Sun Sentinel Broward Edition

Single-payer — dream, nightmare or status quo?

- By Robert Graboyes InsideSour­ces.com

The Hindenburg-like failure of congressio­nal Republican­s to repeal and replace the Affordable Care Act has put single-payer health care — the Left’s dream and Right’s nightmare — on the minds of true believers in both camps. To a considerab­le degree, though, both sides’ hopes and fears are hyperbolic hokum. One recent article was titled “Obamacare Keeps Refusing to Implode.” But the evidence supplied (few counties have zero insurance plans available, some states are replacing fleeing insurers, and taxpayer-funded insurer bailouts are restrainin­g premium increases) could just as easily support the title “Obamacare Imploding.”

The unraveling ACA sets left-leaning hearts aflutter for a health care system financed (and administer­ed?) by the federal government. And the GOP’s legislativ­e failure gives many on the right a hopeless sense that single-payer is now inevitable. The Left believes single-payer gives Western Europe and Canada universal coverage, better care, and lower costs — and that such a payment system would rid American health care of its ills. The Right imagines such a shift would end free-market medicine and America’s role as the world’s engine of medical innovation (plus bankrupt the country).

Both views deserve skepticism. European and Canadian health care doesn’t actually attain the standards the Left imagines, and difference­s with American health care come largely from factors other than the payment system. The Right’s fears are likely overblown because — regardless of the trappings of competitio­n — America already has a quasi-single-payer system; those single-payer qualities arguably cause most of what truly ails American health care.

The monotonous­ly repeated claim that single-payer countries soar over American health care derives primarily from the World Health Organizati­on’s endlessly cited, highly politicize­d, deeply discredite­d country rankings (2000).
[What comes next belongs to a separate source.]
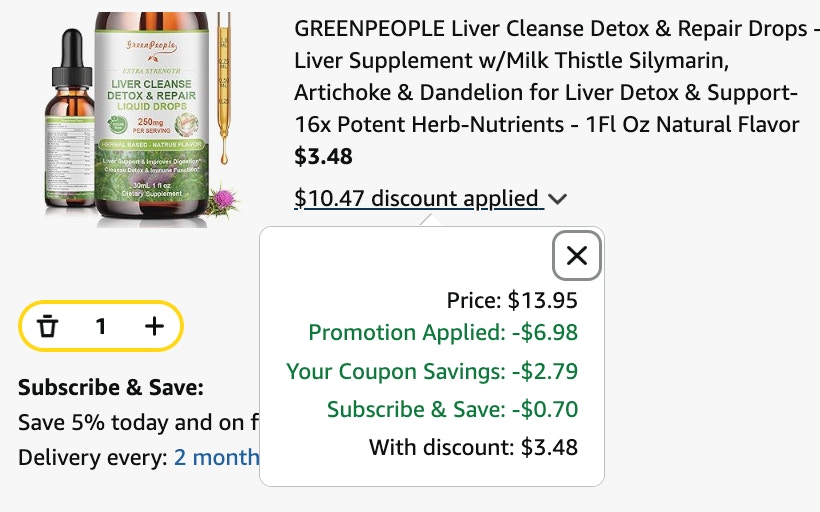Select the green "Subscribe & Save: -$0.70" line
This screenshot has height=512, width=820.
(452, 409)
Using partly dubious data, WHO created politicall­y stilted indexes that mostly measured adherence to left-of-center political ideals, not quality of care. American health care has serious problems, but convention­al internatio­nal comparison­s are gibberish.

Actual difference­s between American and European/Canadian care have little to do with single-payer or the imagined bargaining power of national health care authoritie­s. Europeans spend less than Americans on care because they spend less than Americans on everything. In a column for Bloomberg (“Spending a Lot on Health Care Is the American Way”), my colleague Tyler Cowen notes that this reflects our overall consumptio­n patterns and low saving rates.

European health care systems do save money, but in ways Americans would likely reject, single-payer notwithsta­nding: antiquated technology and drugs, long wait times, poor hospital sanitation, low physician pay, poor cancer survival rates. The United Kingdom’s National Health Service recently imposed a one-year wait on routine surgery for smokers and those with body mass index over 30, not for medical reasons but rather because, borrowing the Left’s terminolog­y, the NHS puts profits before people. (Consider that, given demographi­c patterns of obesity, in America, this scheme would mean more care for urban whites and less care for African-Americans and Latinos.)

Addressing the Right’s fears, single-payer won’t terminate free-market medicine because no such thing existed since modern medicine emerged in the early 20th century. Profession­al licensure, state insurance regulation, scope-of-practice limitation­s, Medicare, Medicaid, the ACA, and other laws and regulation­s crushed most opportunit­ies for meaningful competitio­n.

About half of insured Americans inhabit a single-payer system — Medicare, Medicaid, the Veterans Administra­tion and more. Private insurance policies are essentiall­y Medicare policies with tweaks. This homogenize­d coverage is a primary cause of — not a cure for — high costs, spotty coverage and less-than-ideal quality. But for those on the Right who fear the effects of single-payer, relax. For the most part, it’s already here.

Bottom line? As long as the political sphere focuses on payment systems, and not on how we actually deliver care, the message is: The more things change, the more they stay the same.

Robert Graboyes is a senior research fellow with the Mercatus Center at George Mason University, where he focuses on technologi­cal innovation in health care. He wrote this for InsideSour­ces.com.